Observatory has a high density of NGO's so we partner with all the NGO's and do ranger training. At Afrika Burn we have these community mediators called rangers. You don't have to go to Burn to learn that kind of mediation. We do moop swoops, we clean the roads up. Loaves and Fishes are people in the half way house moving people off the street. In fact our office manager Bongi used to live on the street outside the front door. She is great. For me it is reimagining our city spaces. We can do that shot we do in the desert over here. For everyone it is utopia, but you can bring it back here. It is a very nice day. And people love it. We close off the street and blast the street with creative projects. It makes for a healthier environment. Creative projects as an intervention. We are just not getting funding anymore from government. So, we are just bank-rolling it all. Venues and businesses are slow on the up take. They were all burnt by the Obs festival. That ended up really badly. They started shutting the place off and charging people to come in. At night it turned into a night fight and people were stabbed. It just got dark. They were not keen but we talked people into it. We shut it down at 6PM in the evening. It starts getting rowdy and then people must go off into the venue. All the venues organise their own little parties and we are starting to get more uptake from the shops in Obs. It is also the open source model so they must also generate content. Decorate your piece of pavement and slowly it is starting to happen. The bottle store is an early adopter. They get buskers in from Ocean View and they give them power and they sit on the pavement and play lovely music and then we got a whole lot of businesses that requested we extend down to the furthest end of lower main road and they are going to activate that with an afrobeat stage. We had to intervene a lot in the beginning and now it is generating its own content which is really cool – that is it working.

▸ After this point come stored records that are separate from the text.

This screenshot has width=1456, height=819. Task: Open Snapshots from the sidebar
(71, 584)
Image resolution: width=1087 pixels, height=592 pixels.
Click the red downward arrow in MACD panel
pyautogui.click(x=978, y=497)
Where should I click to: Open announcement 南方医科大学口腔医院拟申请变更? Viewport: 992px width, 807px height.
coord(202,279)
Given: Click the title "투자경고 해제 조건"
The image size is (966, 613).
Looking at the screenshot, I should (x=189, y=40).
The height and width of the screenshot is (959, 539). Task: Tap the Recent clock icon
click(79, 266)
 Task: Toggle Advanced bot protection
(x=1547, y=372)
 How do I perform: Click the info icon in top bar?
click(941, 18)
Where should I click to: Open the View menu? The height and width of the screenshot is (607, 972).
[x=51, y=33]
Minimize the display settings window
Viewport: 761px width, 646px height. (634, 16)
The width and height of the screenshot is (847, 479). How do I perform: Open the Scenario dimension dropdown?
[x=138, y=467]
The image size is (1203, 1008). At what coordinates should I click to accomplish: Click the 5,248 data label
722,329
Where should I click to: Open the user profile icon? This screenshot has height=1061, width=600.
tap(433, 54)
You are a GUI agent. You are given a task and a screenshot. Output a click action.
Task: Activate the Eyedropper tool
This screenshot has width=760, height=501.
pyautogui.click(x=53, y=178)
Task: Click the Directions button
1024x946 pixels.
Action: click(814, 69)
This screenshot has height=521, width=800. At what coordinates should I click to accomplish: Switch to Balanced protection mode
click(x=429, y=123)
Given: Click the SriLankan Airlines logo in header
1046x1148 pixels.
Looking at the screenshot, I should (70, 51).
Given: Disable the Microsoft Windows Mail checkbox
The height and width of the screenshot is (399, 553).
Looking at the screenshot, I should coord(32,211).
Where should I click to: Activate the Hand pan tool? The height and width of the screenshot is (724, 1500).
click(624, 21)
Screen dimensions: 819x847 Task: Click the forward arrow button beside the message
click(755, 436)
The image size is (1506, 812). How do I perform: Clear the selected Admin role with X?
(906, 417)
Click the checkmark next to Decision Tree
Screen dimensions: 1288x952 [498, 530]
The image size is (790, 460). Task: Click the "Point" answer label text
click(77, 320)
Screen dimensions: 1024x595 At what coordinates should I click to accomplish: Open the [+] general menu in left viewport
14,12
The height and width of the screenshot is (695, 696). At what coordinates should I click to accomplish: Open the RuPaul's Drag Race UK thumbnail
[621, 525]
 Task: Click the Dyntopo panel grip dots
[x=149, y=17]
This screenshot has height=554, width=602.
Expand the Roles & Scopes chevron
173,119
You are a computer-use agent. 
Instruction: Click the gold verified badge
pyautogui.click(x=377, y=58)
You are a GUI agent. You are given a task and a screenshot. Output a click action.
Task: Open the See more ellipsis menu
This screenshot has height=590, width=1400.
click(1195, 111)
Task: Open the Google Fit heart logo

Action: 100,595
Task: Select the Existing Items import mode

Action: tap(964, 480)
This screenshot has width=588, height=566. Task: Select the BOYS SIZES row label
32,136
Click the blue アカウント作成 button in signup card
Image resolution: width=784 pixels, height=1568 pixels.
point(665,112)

In essence, the principles guide the experiment that we do with AfrikaBurn, Streetopia is us trying elements of that experiment in Town. Transporting what we do out there back into the “default world” as it were. Seeing what happens. AfrikaBurn and so Streetopia provides a blank canvas and challenges people to put on it what they will, a gift….a piece  of art, a service, a performance, music, a tray of cookies, a massive sculpture. Which all makes up the whole; Turns out that that whole ends up being inspiring, at best, catalytic for people.

A note about the principles is that they were never pre-thought out, they arose out of a norm-questioning, prankster-ish, Cacophony society and Bohemian climate in San Francisco back in the day. They were just people doing lovely stuff until they were written down. And thats why burns seem to work well, because its kind of archetypal, we all want to play and create and be participants. When they asked Larry Harvey (Burning Man founder) to write them down he was reluctant, but then did, and came up with the ten. AfrikaBurn added the "Each One Teach One" principle.